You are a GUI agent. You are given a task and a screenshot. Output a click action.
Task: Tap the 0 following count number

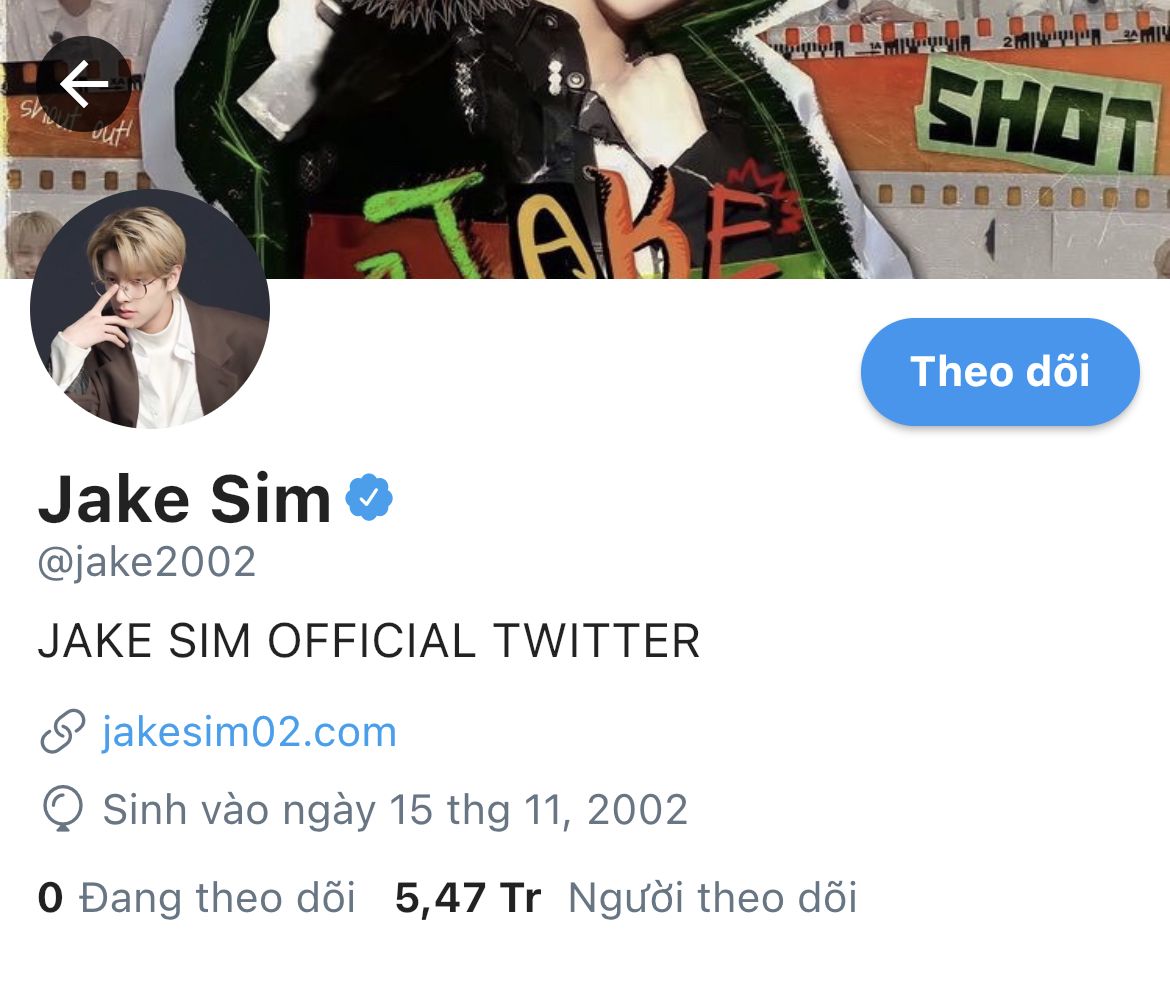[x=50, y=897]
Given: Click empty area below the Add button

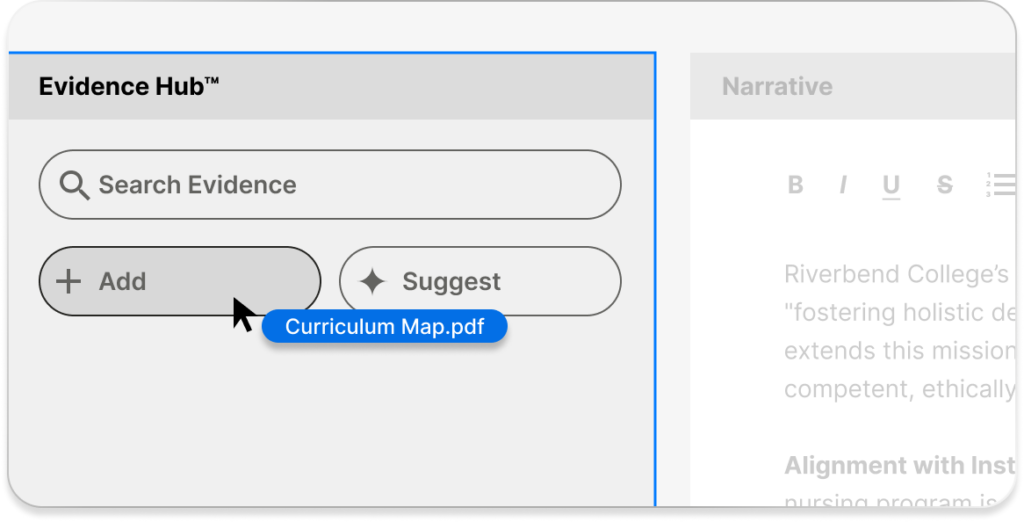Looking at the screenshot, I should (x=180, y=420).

* * * * * * * * *

*What is expected*
Could you set down every record above word for word, leaving out the pictures?

*Response to this exercise*
You are a GUI agent. You are given a task and a screenshot. Output a click action.
Task: Tap the 0 following count number

[x=50, y=897]
Given: Click empty area below the Add button

Looking at the screenshot, I should (x=180, y=420).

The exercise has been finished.